Actually, by that full-moonlit midnight in the early spring of 1978, it was a wonder she had any time to compose, as she was busy rehearsing with the band that Paddy, apparently thinking that she’d benefit from singing to live punters, had assembled around her. The presumably hygiene-minded Brian Bath played guitar, Charlie Morgan drums, and Del Palmer, as smitten with the songwriter as he was with her songs, was on bass. Their repertoire – ‘Brown Sugar’, ‘I Heard It Through The Grapevine’, ‘Sweet Soul Music’, ‘Sailin’ Shoes’, ‘Honky Tonk Women’, ‘Come Together’, and the nearest Kate would ever come to a bog-standard rock song, ‘James And Cold Gun’ – wasn’t much more imaginative than the name Paddy had come up with – The KT Bush Band. (One might have hoped for rather more from one who’d had an exhibition at the Whitechapel Art Gallery of weird, sometimes unplayable instruments, some of them with arms and legs, others made of unusual materials, he’d made at the London College of Furniture!) No callow amateurs, these – Bath, Morgan, and the smitten Del had all been members of Conkers, who’d had an actual recording deal (albeit a dodgy one) with Cube Records.

Their uninspiring name aside, they had in mind from the very beginning such enhancements as dry ice and a light show – not to mention the flower Kate wore behind her ear in homage to Billie Holiday. The first night, at their local, The Rose Of Lee in Lewisham, there were more of them on the tiny stage than in the audience – at least until Jay and Dr. Bush materialised just before last orders. The next week, though, the audience numbered a dozen. And after that, the place was heaving.
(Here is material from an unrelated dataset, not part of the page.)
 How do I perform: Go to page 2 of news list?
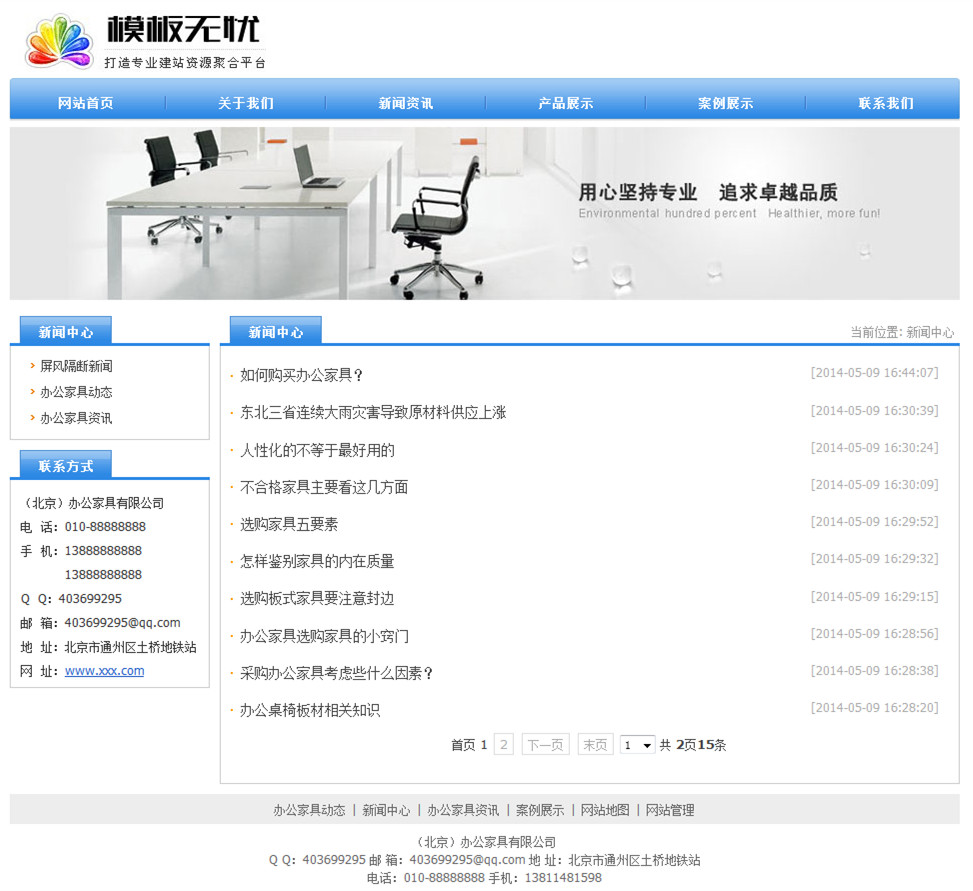[x=504, y=745]
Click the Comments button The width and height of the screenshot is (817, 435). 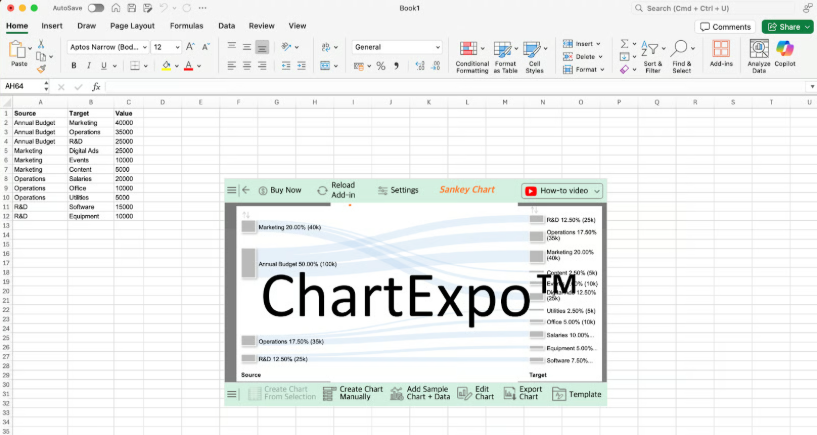pos(725,27)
Having outgrown Lewisham, they headed for the bright lights of
Putney, there, injudiciously, to perform on the eve of an England-Scotland football match. It was absolute chaos, as the besotted laddies from the highlands flocked on stage in droves, great tartan armies of them, waving their flags, embracing the musicians, bellowing their allegiance to the glens.

* * *

On the way home from the Goose & Syringe, I asked the minicab driver to stop at an off-licence, and to go in and buy a case of Stella Artois and a couple of cans of Pringles, for me, and a bottle of Courvoisier, which I’d send to Kate. He studied me at some length in the rear-view mirror before asking why I didn’t do it myself. Because, I explained, I’d had quite enough trouble getting into the cab in the first place. “Not that I saw, gov,” he sighed. One meets a cab driver who isn’t a clever dick these days about as often as one receives a postcard from Princess Diana. Mentioning that there was an extra five quid in it for him did the trick.